Т.е. Вы написали гейт для себя, но слабо описано его применение и области где бы это было удобно, почему удобно, с чем сравнивать, какие альтернативы?
Ну не страшно если нуоутбук украли, закрытый ключ ведь зашифрован. Или у Вас нет практики шифрования закрытого ключа?

[XakRU]

Но вы ведь не предоставляете доступ клиенту к Вашему гейту? Логи находятся только у Вас на собственных серверах.

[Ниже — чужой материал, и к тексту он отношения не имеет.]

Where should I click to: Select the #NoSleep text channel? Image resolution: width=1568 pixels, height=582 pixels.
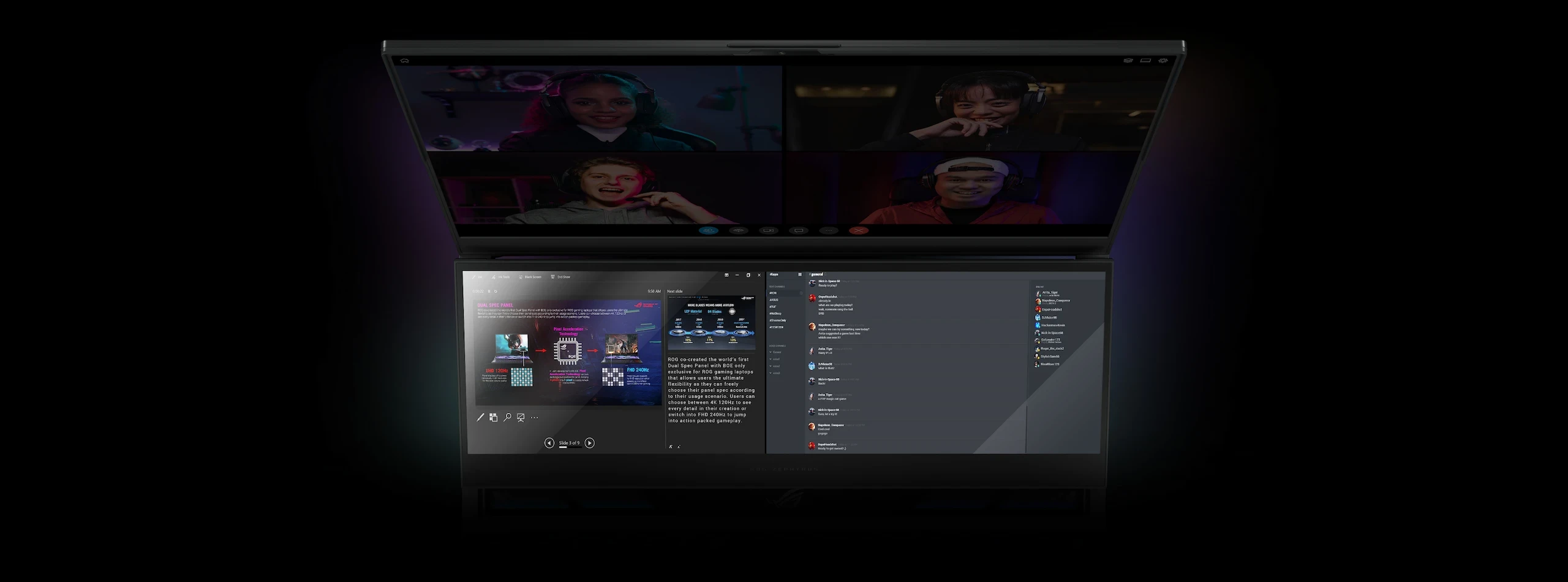pyautogui.click(x=775, y=314)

Журнал действий тогда честно было бы иметь и заказчику на своем сервере сислог.

[XakRU]

но таким же образом можно ssh завернуть в функцию для дублирования потока в файл на диске без гейта.

[LuckyRaul]

В чем отличие от готовых открытых решений? например sshkeybox? или vault?

Еще смотря видео и презентации думал увидеть какой-то продукт цельный, а тут оказался набор скриптов (рыбка на ножках очень в тему )

[LuckyRaul]

зато цельный продукт )

вот еще
https://github.com/aker-gateway/Aker
https://github.com/iamacarpet/ssh-bastion

другой подход на SSH CA
https://github.com/Netflix/bless

Вариантов реализации не так много. Либо CA сервер либо OTP прокси. Оба варианта кстати реализованны в Vault.

[grossws]

[~]$ g myproject aws-dev
Warning: Permanently added 3.3.3.100 (RSA) to the list of known hosts.
Warning: Permanently added 10.10.10.12 (RSA) to the list of known hosts.

Очень насторожило. Ваш гейт доверяет всем серверам без вопросов и и считает, что MItM — это байки?

[DuD]

Смотрели ли рынок на предмет готовых решений? Та же FreeIPA к примеру, почему не подошла?

[diafour]

поддерживаются CentOS 7, Ubuntu 16.04, Debian 9.

Также можно использовать функцию проброса порта в современных SSHD/SSH, но эта методика не рекомендуется, так как еще довольно много устаревших SSHD, которые не поддерживают эту функцию.

Непонятно. Можно подробнее про неподдерживаемый проброс порта?